For the entries below, print exactly the lines between the line holding "Given: Select the line chart type icon" and the line holding "Collapse the Configuration tree branch", inclusive, and nothing else.

- - -

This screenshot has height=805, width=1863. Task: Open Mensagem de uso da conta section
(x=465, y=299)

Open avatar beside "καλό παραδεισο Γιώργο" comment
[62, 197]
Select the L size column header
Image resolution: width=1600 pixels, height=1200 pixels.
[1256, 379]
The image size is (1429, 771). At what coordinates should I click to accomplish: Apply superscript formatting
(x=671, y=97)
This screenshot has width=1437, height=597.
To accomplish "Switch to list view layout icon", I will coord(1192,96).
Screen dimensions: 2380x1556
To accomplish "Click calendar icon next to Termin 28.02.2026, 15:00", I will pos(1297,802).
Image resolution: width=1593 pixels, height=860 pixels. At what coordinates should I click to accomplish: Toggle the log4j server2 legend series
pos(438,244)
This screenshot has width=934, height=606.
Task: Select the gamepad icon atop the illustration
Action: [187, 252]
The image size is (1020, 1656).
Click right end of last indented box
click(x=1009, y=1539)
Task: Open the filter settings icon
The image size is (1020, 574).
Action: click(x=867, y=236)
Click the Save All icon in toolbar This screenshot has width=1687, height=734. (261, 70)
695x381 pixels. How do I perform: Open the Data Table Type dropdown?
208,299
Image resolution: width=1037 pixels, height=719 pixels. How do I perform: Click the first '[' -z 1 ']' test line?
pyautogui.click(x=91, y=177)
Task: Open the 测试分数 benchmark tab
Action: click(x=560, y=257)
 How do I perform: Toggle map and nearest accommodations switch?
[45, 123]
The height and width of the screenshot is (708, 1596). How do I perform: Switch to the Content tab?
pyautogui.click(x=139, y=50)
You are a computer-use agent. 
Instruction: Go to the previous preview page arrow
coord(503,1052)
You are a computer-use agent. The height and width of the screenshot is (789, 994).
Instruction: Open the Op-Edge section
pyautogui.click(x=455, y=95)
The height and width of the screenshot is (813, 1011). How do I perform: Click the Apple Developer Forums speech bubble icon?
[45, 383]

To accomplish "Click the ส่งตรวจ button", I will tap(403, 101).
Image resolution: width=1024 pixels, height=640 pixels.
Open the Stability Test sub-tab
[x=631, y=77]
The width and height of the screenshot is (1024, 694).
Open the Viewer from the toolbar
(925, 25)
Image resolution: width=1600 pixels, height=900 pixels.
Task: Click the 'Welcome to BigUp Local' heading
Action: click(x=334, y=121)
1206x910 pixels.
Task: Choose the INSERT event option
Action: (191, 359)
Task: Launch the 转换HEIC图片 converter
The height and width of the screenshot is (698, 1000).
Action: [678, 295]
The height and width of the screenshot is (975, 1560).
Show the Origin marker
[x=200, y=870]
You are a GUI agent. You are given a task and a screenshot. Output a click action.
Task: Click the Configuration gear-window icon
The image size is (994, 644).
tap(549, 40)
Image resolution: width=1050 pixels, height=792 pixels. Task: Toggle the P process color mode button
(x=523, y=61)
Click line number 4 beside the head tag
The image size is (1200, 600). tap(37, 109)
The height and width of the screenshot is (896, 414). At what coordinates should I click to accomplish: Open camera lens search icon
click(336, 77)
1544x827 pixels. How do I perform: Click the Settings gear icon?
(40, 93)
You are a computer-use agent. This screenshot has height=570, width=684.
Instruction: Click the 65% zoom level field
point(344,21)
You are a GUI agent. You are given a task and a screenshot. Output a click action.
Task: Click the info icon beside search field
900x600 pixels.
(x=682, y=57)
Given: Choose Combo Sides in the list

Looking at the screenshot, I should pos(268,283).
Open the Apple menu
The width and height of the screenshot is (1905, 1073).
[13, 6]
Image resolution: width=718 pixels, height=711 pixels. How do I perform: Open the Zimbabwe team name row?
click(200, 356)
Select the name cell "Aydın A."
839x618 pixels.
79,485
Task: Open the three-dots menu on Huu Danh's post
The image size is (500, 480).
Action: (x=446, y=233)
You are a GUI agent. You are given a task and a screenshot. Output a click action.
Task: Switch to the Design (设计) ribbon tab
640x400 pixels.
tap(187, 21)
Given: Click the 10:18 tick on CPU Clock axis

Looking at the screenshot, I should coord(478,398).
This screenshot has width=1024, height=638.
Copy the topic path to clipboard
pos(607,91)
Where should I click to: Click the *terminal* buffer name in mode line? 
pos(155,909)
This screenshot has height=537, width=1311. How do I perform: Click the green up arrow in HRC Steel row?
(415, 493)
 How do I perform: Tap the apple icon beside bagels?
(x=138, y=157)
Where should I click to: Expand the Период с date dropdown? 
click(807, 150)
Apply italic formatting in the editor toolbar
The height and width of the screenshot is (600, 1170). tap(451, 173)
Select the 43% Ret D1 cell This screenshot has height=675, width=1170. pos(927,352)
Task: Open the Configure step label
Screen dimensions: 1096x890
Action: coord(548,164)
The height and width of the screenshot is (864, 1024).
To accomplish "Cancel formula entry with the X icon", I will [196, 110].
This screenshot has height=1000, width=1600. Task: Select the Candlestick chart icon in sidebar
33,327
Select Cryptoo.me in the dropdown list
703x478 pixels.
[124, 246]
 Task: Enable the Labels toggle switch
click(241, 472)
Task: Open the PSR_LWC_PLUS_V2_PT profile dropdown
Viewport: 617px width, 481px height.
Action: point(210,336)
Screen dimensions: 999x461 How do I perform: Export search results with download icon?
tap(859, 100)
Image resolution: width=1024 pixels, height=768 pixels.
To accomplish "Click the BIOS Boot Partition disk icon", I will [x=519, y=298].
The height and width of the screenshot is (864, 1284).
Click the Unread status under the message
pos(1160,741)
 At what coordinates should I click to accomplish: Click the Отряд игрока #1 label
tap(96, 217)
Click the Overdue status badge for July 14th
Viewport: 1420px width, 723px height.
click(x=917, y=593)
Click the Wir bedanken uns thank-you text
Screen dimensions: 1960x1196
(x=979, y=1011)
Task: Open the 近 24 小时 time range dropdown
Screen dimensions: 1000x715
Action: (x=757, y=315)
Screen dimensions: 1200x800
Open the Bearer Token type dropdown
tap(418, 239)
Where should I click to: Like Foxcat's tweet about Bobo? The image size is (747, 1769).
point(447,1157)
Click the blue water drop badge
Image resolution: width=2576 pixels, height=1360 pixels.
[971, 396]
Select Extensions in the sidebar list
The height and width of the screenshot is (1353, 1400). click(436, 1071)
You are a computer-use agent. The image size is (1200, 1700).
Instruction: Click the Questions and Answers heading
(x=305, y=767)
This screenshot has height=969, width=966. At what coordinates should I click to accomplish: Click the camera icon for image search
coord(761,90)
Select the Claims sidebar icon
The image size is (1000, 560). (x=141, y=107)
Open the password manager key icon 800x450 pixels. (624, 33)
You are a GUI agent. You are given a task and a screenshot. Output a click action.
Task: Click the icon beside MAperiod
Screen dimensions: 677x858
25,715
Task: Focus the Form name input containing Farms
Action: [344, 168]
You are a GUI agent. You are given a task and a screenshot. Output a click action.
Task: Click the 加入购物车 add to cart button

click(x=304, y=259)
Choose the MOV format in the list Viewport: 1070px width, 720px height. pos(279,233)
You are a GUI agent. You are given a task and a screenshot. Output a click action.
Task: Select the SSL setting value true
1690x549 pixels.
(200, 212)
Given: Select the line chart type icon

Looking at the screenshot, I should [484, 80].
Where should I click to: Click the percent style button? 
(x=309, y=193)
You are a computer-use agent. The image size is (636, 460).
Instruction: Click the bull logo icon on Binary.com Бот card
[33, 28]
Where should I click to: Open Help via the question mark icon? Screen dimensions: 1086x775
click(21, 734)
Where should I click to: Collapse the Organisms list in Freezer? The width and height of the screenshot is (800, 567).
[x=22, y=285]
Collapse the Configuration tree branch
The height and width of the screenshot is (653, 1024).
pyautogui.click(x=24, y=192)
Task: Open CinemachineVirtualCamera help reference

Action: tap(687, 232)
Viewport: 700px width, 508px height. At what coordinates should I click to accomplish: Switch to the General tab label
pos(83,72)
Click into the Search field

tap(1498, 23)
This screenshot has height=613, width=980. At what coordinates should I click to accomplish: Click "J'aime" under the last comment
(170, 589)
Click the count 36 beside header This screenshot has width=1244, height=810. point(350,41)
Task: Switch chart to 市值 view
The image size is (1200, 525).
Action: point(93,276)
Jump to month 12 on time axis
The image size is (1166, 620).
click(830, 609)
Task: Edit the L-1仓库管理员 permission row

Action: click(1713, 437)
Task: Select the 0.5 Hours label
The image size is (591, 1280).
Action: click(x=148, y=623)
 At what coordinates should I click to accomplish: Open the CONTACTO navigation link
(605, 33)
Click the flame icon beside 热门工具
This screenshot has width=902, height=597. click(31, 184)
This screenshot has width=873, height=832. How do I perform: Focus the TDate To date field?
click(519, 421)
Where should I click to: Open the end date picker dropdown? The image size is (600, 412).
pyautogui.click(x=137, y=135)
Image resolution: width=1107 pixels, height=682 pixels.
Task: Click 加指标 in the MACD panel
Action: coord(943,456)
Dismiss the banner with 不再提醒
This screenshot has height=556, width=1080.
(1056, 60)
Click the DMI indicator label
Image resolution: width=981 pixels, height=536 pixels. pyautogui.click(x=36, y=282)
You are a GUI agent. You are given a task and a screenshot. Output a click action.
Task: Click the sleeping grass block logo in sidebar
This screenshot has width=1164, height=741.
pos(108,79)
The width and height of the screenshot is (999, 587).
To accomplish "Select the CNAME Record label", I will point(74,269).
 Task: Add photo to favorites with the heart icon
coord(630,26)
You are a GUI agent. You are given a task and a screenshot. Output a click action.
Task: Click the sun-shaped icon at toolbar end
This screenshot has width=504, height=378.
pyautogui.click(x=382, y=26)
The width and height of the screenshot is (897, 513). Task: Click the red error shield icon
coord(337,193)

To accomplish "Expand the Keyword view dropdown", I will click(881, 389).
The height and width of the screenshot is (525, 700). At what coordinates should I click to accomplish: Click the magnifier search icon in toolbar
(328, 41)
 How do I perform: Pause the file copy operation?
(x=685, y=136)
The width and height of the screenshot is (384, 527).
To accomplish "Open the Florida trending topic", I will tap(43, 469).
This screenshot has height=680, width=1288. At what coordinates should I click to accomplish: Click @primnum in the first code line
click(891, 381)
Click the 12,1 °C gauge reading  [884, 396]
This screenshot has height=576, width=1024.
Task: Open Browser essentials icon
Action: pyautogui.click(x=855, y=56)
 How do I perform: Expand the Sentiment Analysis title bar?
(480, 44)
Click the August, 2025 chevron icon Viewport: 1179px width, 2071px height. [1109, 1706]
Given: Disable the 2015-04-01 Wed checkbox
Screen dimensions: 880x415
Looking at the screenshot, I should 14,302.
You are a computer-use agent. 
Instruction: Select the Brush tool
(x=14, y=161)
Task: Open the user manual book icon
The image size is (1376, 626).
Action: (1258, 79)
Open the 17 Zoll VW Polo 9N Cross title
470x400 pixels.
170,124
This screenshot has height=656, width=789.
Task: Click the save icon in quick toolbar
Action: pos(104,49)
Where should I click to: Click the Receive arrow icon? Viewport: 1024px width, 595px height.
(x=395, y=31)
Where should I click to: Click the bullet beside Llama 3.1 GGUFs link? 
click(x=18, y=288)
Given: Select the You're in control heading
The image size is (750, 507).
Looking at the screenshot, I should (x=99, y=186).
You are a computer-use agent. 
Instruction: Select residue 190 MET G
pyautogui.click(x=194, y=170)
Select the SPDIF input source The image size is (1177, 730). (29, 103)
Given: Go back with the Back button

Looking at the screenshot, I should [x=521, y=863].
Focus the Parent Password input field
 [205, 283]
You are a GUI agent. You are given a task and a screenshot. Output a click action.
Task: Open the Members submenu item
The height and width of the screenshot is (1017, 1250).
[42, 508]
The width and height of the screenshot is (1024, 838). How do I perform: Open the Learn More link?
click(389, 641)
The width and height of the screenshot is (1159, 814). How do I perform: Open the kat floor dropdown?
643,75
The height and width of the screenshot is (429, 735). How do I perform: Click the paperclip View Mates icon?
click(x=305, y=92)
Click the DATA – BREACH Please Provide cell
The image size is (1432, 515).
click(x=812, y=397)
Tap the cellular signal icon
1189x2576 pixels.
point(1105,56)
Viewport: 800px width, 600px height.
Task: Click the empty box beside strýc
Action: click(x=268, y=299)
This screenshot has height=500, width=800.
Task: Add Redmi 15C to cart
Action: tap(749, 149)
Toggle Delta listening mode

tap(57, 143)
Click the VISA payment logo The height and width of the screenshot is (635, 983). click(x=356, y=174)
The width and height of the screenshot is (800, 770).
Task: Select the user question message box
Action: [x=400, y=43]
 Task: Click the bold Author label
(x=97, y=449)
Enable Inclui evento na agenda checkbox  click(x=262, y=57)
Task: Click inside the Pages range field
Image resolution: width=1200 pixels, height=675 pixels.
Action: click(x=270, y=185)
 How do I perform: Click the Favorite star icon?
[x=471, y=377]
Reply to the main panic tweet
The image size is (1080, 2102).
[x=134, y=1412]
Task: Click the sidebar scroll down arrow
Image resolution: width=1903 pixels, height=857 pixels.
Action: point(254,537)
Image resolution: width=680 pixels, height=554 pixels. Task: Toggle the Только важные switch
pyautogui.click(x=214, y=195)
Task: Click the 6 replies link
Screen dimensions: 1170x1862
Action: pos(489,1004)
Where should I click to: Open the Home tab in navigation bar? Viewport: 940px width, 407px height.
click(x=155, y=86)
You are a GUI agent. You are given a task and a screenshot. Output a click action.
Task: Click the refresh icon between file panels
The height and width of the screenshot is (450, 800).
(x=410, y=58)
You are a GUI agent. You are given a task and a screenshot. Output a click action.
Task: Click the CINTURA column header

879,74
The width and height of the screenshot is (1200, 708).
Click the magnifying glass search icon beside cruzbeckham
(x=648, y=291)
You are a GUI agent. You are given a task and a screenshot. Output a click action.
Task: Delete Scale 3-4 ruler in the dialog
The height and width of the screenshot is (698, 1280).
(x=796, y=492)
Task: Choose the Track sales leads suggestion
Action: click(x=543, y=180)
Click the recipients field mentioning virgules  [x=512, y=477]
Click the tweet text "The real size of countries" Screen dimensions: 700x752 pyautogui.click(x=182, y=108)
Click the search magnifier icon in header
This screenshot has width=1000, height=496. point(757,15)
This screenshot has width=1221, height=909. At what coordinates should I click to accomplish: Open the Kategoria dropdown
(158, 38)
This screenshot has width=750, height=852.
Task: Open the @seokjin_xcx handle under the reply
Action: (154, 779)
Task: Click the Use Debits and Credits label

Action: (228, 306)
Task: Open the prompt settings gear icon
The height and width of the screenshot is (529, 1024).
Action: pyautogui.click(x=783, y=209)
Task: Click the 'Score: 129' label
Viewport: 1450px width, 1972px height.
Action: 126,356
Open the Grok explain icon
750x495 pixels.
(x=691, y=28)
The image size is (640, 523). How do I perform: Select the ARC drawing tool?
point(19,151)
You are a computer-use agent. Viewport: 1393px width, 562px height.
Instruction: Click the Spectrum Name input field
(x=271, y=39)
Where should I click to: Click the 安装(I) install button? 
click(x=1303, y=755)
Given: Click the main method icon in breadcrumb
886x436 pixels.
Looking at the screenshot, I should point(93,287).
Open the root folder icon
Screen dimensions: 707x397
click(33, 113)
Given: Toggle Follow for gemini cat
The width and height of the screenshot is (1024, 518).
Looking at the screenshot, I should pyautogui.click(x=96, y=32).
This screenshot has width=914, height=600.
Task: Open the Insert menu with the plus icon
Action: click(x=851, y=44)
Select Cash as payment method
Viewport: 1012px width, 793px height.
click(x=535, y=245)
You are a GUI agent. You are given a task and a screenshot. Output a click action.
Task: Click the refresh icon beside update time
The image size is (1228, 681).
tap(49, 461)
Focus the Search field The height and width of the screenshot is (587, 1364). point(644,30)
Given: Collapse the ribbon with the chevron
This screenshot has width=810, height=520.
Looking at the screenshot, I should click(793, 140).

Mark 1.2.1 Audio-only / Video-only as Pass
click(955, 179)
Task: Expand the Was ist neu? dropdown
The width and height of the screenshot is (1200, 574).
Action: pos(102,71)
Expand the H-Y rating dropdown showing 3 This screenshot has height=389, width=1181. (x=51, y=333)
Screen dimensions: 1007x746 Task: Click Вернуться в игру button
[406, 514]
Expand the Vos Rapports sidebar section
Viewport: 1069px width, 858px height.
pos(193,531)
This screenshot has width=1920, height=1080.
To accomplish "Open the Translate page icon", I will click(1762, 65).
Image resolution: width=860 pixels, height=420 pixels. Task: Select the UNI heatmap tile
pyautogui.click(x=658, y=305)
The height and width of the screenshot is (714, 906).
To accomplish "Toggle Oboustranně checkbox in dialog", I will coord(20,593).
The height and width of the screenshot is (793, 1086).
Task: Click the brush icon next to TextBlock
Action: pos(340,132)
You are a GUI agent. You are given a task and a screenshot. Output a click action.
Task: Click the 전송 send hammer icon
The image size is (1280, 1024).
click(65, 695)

- - -

RESPONSE TO THE TASK:
Given: Select the line chart type icon

Looking at the screenshot, I should [484, 80].
Where should I click to: Click the percent style button? 
(x=309, y=193)
You are a computer-use agent. The image size is (636, 460).
Instruction: Click the bull logo icon on Binary.com Бот card
[33, 28]
Where should I click to: Open Help via the question mark icon? Screen dimensions: 1086x775
click(21, 734)
Where should I click to: Collapse the Organisms list in Freezer? The width and height of the screenshot is (800, 567).
[x=22, y=285]
Collapse the Configuration tree branch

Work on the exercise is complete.